I'm deeply disappointed when we have programs to help those in need that institutions exploit for financial gain. One of the most egregious examples of this exploitation is the 340B Drug Pricing Program, a federal program established with the noble goal of making health care affordable for uninsured and low-income patients seeking care at community health centers and nonprofit hospitals. Drug manufacturers must provide outpatient drugs to qualifying 340B hospitals at drastically discounted prices. Hospitals are then supposed to pass on the savings to low-income and uninsured patients. However, many do not. In fact, a recent national study found that 340B hospitals were less likely to provide charity care (fully or partially discounted care) than the average hospital. And today, more than 45% of all U.S hospitals have 340B designation.
Over the past three decades, the 340B program went from covering 90 charity care hospitals to a whopping 40% of all hospitals, most of which do not provide adequate charity care to patients and instead line their pockets with the savings. In 2014, it was a $5 billion program; it is estimated that it has ballooned to $34 billion.
This is an example of absentee fiscal policy and a dereliction of duty when it comes to safeguards.
Over the last several years, many of these 340B hospitals have found loopholes in the program to take advantage of patients by not passing these discounts on to them. Hospitals are not required to pass on the savings or even report how 340 profits are being used. The combination of increasingly broad eligibility and minimal oversight has left 340B ripe for exploitation. There is virtually no way to know when 340B hospitals are using these profits to fund new construction, pay their CEOs, or invest in research and development instead of going to the program’s intended beneficiaries, medically at-risk Americans.
A recent study released by the nonpartisan Pacific Research Institute's Center for Medical Economics and Innovation compared 340B hospitals to non-340B hospitals across eight different states and found that not only do "nonprofit" 340B hospitals make 37% more in profits compared to the average of all hospitals, but these 340B hospitals that are supposed to provide charity care dedicate 22% less of their net patient revenue to charity care than all hospitals.

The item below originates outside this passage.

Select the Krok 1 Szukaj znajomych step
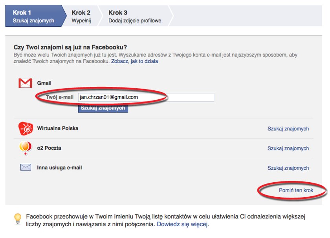[x=34, y=16]
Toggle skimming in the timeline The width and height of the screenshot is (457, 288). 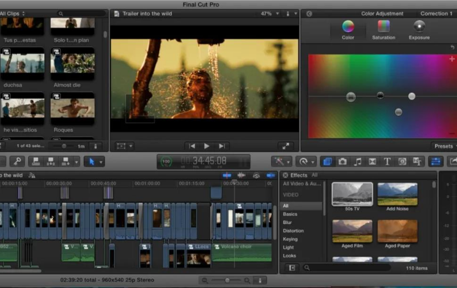[x=227, y=175]
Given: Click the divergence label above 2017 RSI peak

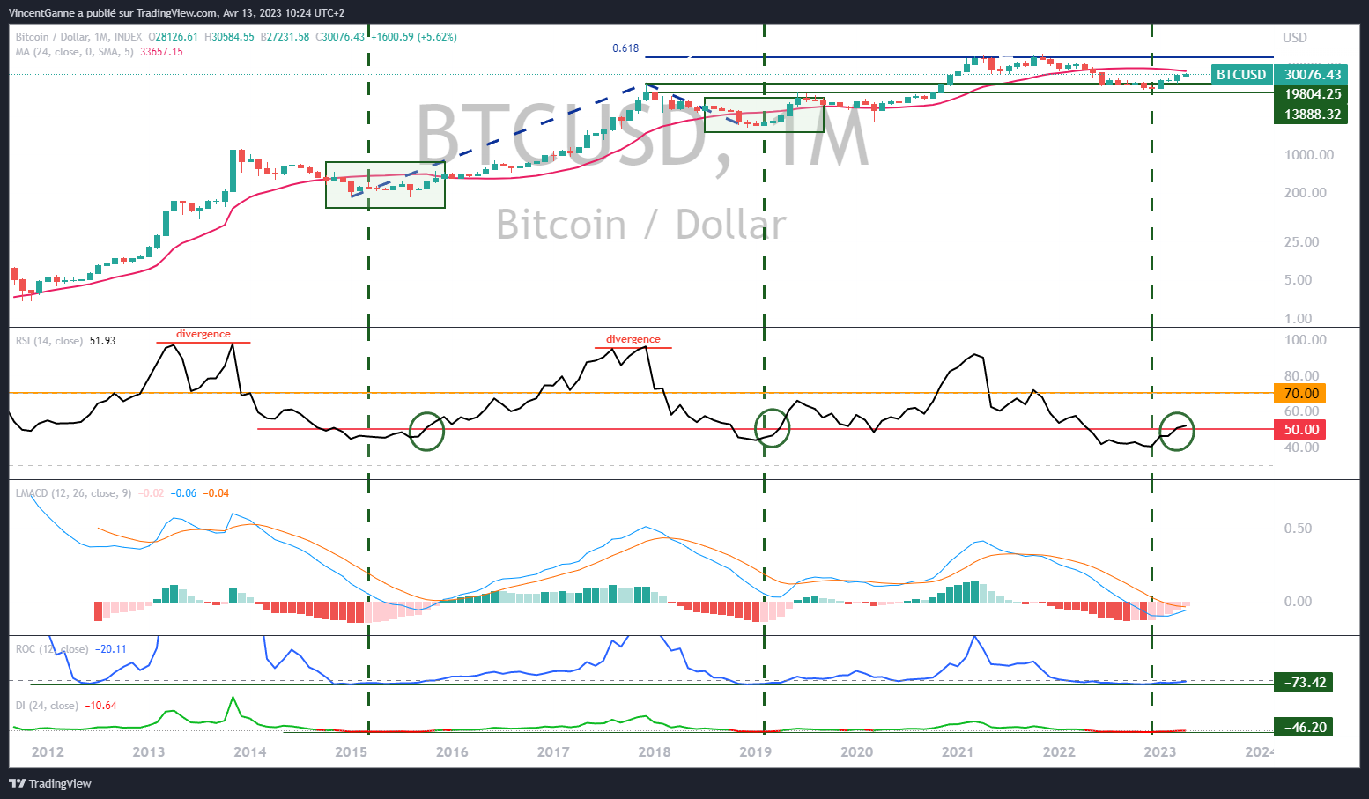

A New England Journal of Medicine report found that the program "may not elicit the intended responses from hospitals -- such as providing more care to low-income communities, investing in safety-net providers, or reducing health disparities -- and may even have unintended consequences."
This program was supposed to help the poor, underinsured and uninsured but, clearly, it is not. Inadequate oversight and a lack of transparency have allowed this once beneficial program to become a part of our country’s overspending on a floundering health care system.
With these 340B hospitals making more money and giving away less in charity care, the actual cost of the program's lack of regulation, coupled with its unprecedented massive growth, is felt by both uninsured and insured patients across the board.
Individuals like my constituents in Chester County.
According to Government Accountability Office-cited data from the Office of Inspector General, two-thirds of hospitals did not offer the reduced 340B prices to uninsured patients, and hospitals charge uninsured patients up to three times more than what hospitals pay for drugs. And, of course, even insured patients pay more for prescriptions.
According to a 2014 study in the Journal of American Medical Association, drug manufacturers are forced to increase drug prices to offset the discounts given to the exponentially larger 340B program. With a $34 billion budget, the 340B program is now almost as extensive as the Medicaid program's outpatient drug sales, yet lacks the regulatory infrastructure and controls needed to protect it from exploitation.
The 340B program had the intention to assist struggling hospitals that help people in need of care, but it's clear we need reform as soon as possible. The ongoing legal battles and massive expansion of the program have created an urgent need to reform 340B through congressional action.
Over the years, bipartisan congressional leaders have raised concerns about the program's requirements and how the lack of oversight impacts the program's integrity. Federal leaders must close these loopholes and correct this injustice at once.
Let us use some common sense and reform this program.